I'll dig around a bit more and see if I can figure out what difference is causing this.

[spxiwh]

@ahnitz I haven't been able to get any idea of why this case is segfaulting, but it doesn't segfault with our own environments (The "igwn" environment has the same FFTW as this one!)

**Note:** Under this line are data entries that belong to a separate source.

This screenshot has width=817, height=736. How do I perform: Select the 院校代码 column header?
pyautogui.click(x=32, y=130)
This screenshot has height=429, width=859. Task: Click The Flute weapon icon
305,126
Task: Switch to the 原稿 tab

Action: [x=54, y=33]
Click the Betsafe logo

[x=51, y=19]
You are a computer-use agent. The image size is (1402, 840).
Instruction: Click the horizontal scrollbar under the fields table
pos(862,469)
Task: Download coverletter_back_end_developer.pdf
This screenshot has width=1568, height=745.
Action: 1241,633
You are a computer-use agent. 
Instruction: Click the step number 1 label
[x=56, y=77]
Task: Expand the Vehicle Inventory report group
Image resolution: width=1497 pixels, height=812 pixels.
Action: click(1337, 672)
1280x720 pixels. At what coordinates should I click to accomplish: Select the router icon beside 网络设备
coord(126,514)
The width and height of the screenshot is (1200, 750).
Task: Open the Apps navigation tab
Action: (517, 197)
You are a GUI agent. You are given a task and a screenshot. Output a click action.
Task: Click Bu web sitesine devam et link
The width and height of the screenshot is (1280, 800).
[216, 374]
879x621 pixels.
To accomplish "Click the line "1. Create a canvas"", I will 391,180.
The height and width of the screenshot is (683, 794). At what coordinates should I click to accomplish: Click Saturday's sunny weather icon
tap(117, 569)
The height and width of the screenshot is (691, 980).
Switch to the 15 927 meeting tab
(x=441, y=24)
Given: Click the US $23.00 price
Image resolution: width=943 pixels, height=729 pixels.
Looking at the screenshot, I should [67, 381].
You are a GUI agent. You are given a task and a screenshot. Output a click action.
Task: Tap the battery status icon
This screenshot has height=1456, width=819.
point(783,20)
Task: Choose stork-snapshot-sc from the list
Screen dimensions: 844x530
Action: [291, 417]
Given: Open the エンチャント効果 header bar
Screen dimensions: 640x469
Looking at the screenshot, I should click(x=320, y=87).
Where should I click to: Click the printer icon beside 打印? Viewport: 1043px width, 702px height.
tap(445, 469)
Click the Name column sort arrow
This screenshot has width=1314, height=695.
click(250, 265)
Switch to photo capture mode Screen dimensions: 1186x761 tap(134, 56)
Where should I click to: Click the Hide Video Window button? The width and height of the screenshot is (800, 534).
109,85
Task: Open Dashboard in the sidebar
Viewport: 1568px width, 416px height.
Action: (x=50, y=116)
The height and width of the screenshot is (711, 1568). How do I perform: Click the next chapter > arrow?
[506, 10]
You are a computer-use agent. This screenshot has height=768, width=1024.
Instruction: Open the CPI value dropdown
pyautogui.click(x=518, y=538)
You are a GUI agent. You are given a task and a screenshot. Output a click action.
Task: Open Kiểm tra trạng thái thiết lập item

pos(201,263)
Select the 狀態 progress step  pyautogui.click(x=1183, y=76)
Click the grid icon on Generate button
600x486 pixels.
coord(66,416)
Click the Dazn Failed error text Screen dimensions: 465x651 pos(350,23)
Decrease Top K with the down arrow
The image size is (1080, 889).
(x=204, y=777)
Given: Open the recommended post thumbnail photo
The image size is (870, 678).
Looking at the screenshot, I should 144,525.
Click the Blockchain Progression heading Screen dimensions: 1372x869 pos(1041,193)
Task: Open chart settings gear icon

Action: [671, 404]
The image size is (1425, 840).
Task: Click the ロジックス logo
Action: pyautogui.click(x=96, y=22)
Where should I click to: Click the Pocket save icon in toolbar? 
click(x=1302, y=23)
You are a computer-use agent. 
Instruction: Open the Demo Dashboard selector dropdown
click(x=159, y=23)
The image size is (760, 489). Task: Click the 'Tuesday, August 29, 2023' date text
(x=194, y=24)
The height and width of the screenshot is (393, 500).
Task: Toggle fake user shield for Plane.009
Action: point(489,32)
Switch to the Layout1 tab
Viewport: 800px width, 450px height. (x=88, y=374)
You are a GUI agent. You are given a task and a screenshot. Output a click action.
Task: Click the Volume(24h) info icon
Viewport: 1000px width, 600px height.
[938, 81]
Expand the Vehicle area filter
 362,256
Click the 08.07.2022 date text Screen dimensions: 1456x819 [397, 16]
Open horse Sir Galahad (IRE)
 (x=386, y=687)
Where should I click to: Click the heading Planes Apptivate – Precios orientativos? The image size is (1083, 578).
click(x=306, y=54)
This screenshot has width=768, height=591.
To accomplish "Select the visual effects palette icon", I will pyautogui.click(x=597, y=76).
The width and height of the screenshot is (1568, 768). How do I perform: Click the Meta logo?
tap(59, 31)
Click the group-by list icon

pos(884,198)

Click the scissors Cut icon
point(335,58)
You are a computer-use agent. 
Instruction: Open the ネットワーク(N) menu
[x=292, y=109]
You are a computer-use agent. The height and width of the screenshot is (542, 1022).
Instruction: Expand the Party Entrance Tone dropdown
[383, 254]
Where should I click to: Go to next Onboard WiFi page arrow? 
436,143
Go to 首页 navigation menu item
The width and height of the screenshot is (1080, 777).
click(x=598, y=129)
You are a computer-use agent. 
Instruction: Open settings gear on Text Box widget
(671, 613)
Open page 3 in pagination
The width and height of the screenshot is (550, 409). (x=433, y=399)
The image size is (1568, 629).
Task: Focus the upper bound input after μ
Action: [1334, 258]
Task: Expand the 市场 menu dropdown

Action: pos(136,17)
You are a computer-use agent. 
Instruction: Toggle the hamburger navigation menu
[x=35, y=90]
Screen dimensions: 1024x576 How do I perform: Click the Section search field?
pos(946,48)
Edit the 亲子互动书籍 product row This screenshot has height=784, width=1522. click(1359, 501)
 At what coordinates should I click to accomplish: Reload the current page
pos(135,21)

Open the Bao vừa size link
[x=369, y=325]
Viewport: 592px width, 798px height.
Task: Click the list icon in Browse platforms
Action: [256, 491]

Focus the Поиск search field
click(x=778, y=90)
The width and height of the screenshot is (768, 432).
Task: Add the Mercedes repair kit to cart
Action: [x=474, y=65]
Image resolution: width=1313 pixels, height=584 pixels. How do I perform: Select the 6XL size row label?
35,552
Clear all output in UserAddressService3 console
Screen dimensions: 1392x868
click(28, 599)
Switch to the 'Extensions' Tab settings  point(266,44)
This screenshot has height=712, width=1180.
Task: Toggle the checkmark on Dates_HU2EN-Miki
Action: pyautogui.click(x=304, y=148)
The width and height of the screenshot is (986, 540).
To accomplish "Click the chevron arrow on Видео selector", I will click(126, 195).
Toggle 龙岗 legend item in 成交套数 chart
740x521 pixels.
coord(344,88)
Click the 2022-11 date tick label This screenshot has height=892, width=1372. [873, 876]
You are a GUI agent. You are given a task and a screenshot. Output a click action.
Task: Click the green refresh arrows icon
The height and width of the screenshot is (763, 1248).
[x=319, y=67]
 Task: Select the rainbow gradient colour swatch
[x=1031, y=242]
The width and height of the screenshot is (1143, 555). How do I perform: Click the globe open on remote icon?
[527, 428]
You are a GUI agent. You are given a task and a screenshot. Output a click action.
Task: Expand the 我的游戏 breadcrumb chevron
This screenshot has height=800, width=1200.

@deansher I do have a workaround though, which should at least help you make progress if this is blocking you. If you do:

import numpy as np
import pycbc.filter
from pycbc.types import TimeSeries
from pycbc.psd import welch
from pycbc.scheme import MKLScheme

SIGNAL_LEN = 4096
SIGNAL_SECONDS = 2.0
DELTA_T = SIGNAL_SECONDS / SIGNAL_LEN

if __name__ == "__main__":
    with MKLScheme() as ctx:
        sig = np.load('00000e74ad.npy')[0]
        ts = TimeSeries(sig, epoch=0, delta_t=DELTA_T)
        high = pycbc.filter.highpass(ts, 15, 8)
        welch(high, seg_len=512, seg_stride=256)

The code will force all FFTs through MKL's interface. This does not segfault with the settings you have.

Note that I added some kwargs to welch. These will help it get a better PSD than with the default settings (which are not designed with 2s inputs in mind!). That said, I think the approach above will still be better.

[deansher]

:-) And thank you again! We haven't been blocked on this yet -- lots else to do.

[deansher]

Confirmed: if I install my dependencies other than PyCBC with conda, but then install PyCBC and its dependencies with pip, I do not get the seg fault.

[ahnitz]

I think this may have been related to #4052 which we recently did track down to in issue with MKL built libraries being loaded before FFTW confusing the symbol table. I'm closing this for now, but please re-open if similar issues are found in the current version.